This past weekend was 78 degrees and sunny in Phoenix (apologies to friends and family and readers living elsewhere during the winter months). It was also a holiday weekend with schools closed on Monday.
But more important to me, this past Saturday, I drove my 15-year old son to his first official job. He spent 11 hours this weekend reffing games for a local outdoor soccer tournament (holiday weekend, remember).
To me, it looked like a pretty fun experience. Officiating a 4-on-4 soccer match for 7-year old girls isn’t necessarily the pinnacle of stress. But I’m sure he was nervous, nevertheless.
In fact, I know he was nervous. Or at least he was nervous enough to ask me to stick around for his first game.
So I sat down in a chair next to some parents. It was fun watching my son ref. But I had just as much fun observing parents watch their young daughters learn the game of soccer.

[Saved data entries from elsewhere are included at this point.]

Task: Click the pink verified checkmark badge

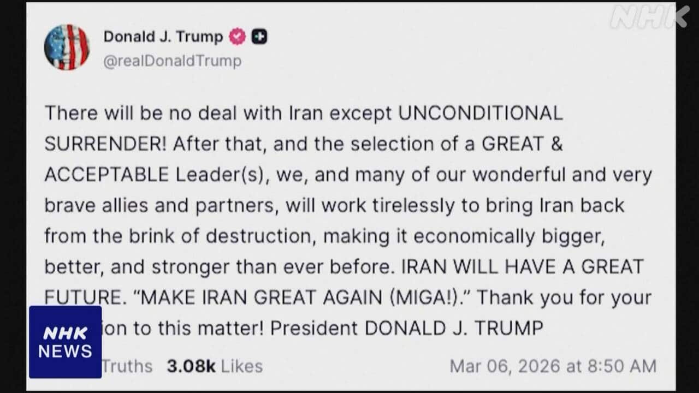Action: [x=237, y=37]
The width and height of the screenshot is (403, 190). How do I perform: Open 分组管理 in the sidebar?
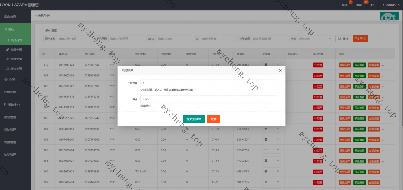coord(16,68)
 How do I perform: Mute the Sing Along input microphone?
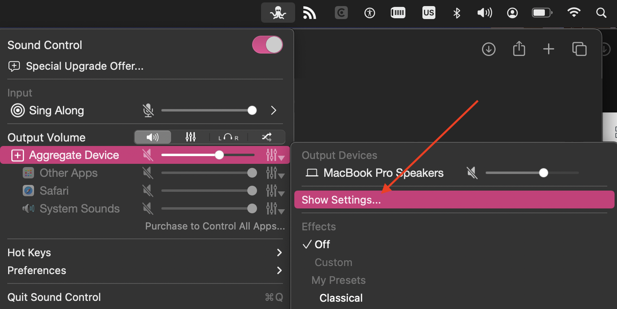(148, 110)
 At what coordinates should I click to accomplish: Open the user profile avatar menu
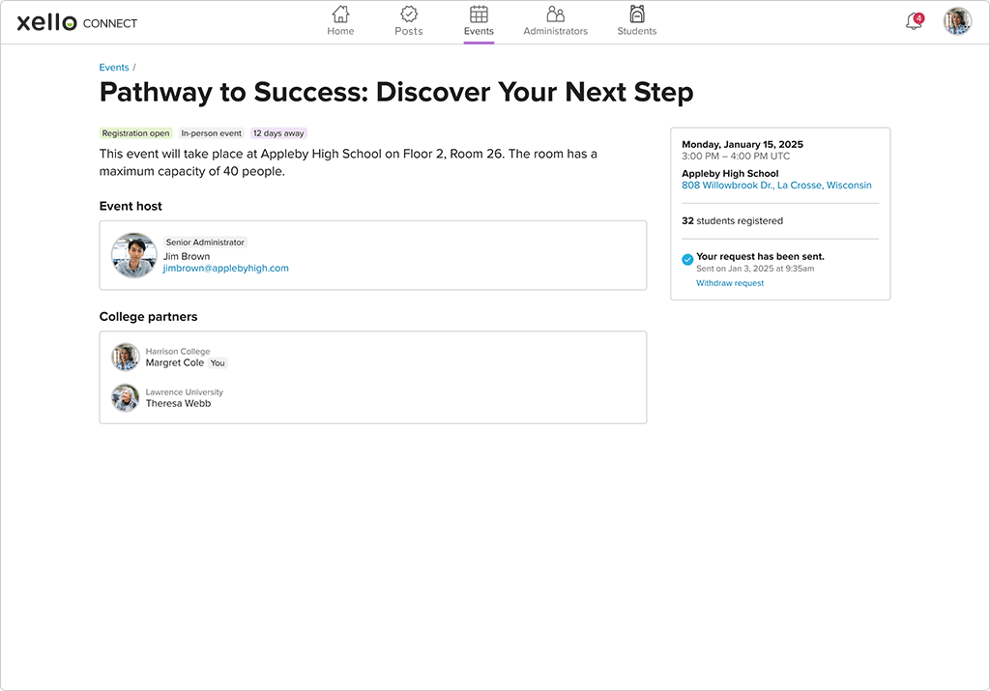(957, 21)
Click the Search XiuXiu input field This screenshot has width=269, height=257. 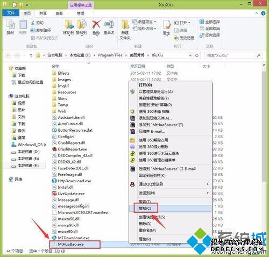233,55
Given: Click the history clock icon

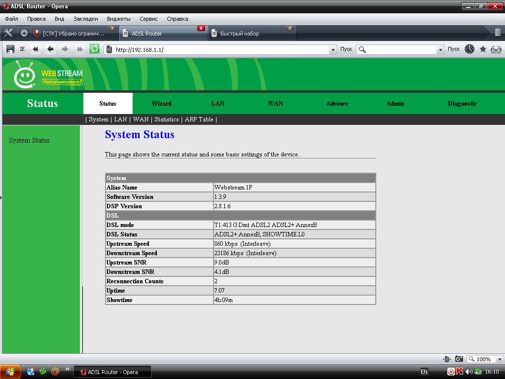Looking at the screenshot, I should pyautogui.click(x=469, y=49).
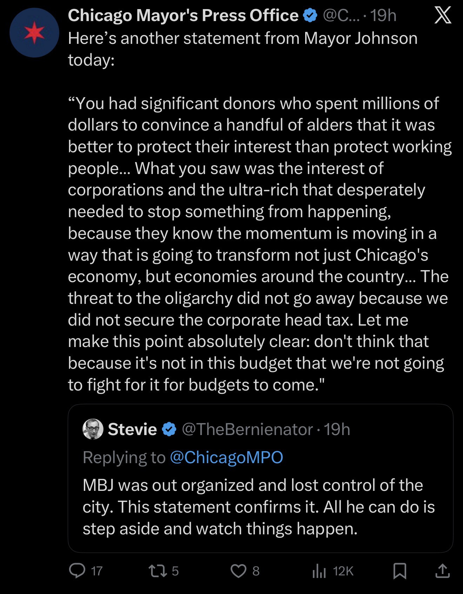This screenshot has height=594, width=463.
Task: Open the Chicago Mayor's Press Office profile name
Action: [x=183, y=15]
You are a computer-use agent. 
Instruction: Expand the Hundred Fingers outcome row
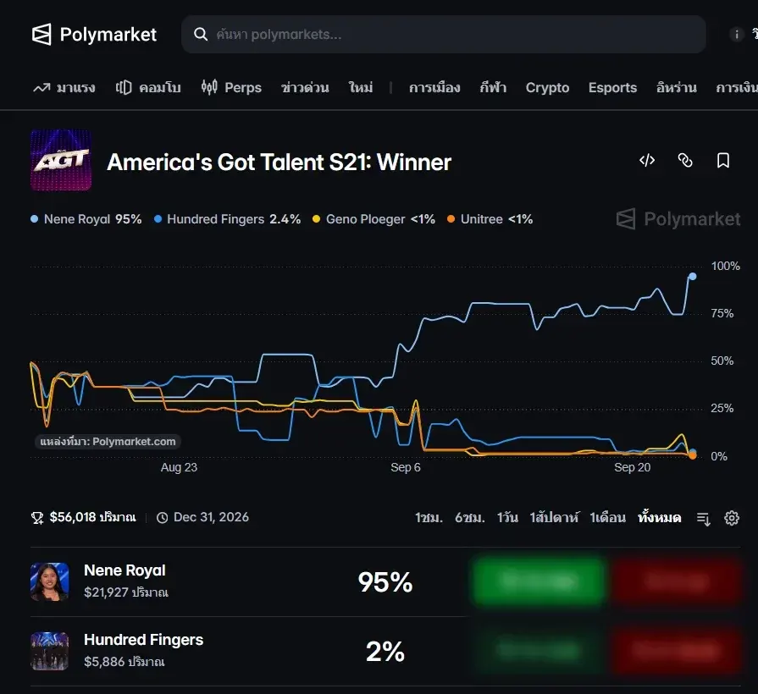(249, 651)
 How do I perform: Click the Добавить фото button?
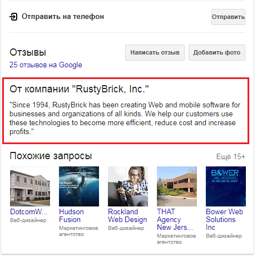tap(217, 52)
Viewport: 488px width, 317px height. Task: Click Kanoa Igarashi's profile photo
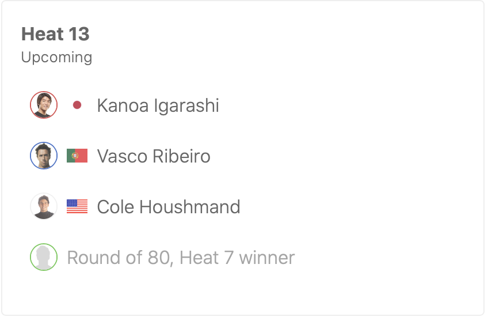pyautogui.click(x=44, y=105)
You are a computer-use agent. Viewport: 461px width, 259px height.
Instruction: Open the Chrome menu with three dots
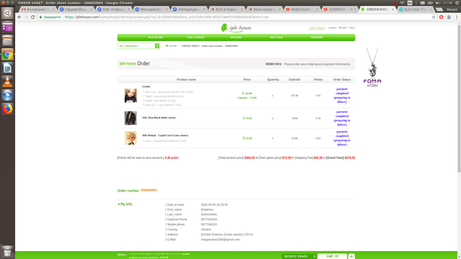457,17
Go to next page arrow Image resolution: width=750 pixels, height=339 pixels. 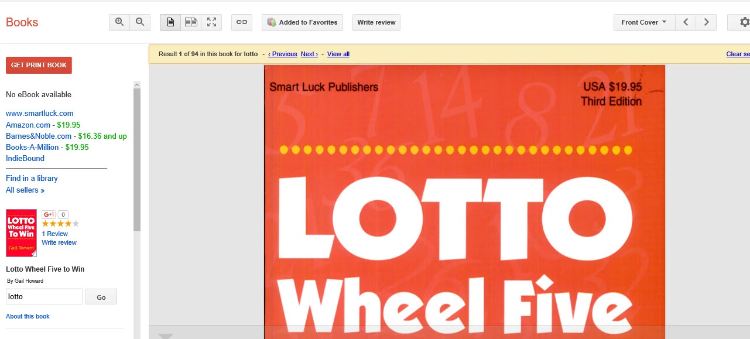point(706,22)
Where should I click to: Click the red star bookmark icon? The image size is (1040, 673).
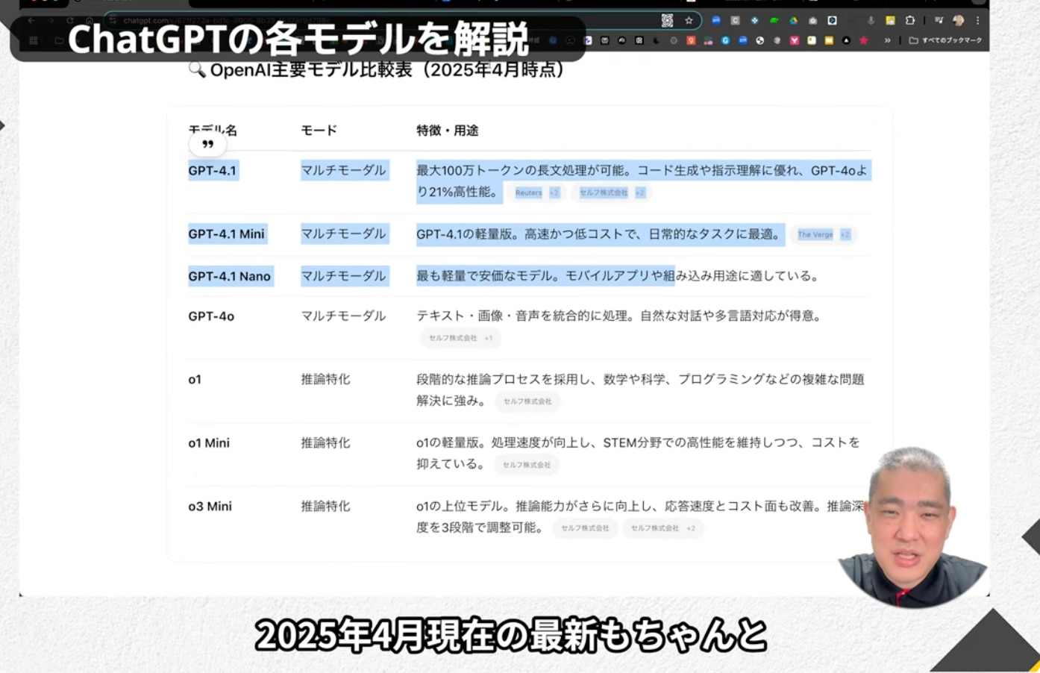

Most of the time, they sat quietly in their chairs or they called out instructions, “Go get the ball.” “Kick it the other way.” “Run harder.” You can probably picture it.
Of course, not all parents sat. Some stood. And still others were off pushing a stroller… entertaining a younger sibling… or throwing the football with an older brother. Lots of young parents, as far as the eye could see, supporting and enjoying their kids.
Watching their faces, I vividly recalled a life that once was.
You see, it wasn’t all that long ago, I was one of those parents. My son was younger, learning soccer, and we were the proud parents watching him learn the game for the first time. My daughter also, was once one of the 7-year old girls jumbled up on the field, trying to kick a black and white soccer ball into the net.
But not this weekend. Those days are no more.
This weekend was about watching my son work hard on a job and earn his first paycheck.
Over the years, I’ve spent countless hours, weekends, and evenings sitting in a chair watching my son play soccer. I can remember, at times, being out of town or having to miss a game because of work. I can remember being distracted at some games answering emails or texts. And I can remember, on at least more than one occasion, not really wanting to spend another Saturday afternoon on a soccer field.
But all those reasons to not fully embrace that season of life seem foolish to me now. I don’t have any idea what could have been so important that I thought I needed to be answering emails or texts on my phone. Honestly, I don’t remember any of the emails that I answered or the texts that I sent.
This past Saturday, I wish I could have it all back. I wish I had put the phone away. I wish I had cancelled the work assignment or the speaking engagement. I wish I hadn’t wanted to be somewhere else.
I wish I could go back, just one more time, and watch a little boy learn to play a game he loves so much. I wish I hadn’t missed a single moment of embracing and enjoying fully that season of my life.
I suppose that’s how it is with life. When we’re in a season—whether it be single, newlyweds, young parents, raising teenagers, empty-nesters, retired, or anywhere in-between—the beauty of the season too often escapes us. The burdens and the stresses distract us. And we too easily miss the beauty of the forest because we’re distracted by the trees.
Later that evening, I drove my son back home. We talked about work and officiating and handling coaches and parents. We talked about money—giving, saving, and spending. We talked about sports. And we talked about driving (he gets his permit next month).
Somewhere along the way, he became a young man.
I did my best to resist any distraction that would have taken me away from that car ride. There were important lessons about life he was learning that day and I wanted to be a part of them.
The season of life with my son may have changed. But my opportunity to embrace and enjoy this one has not.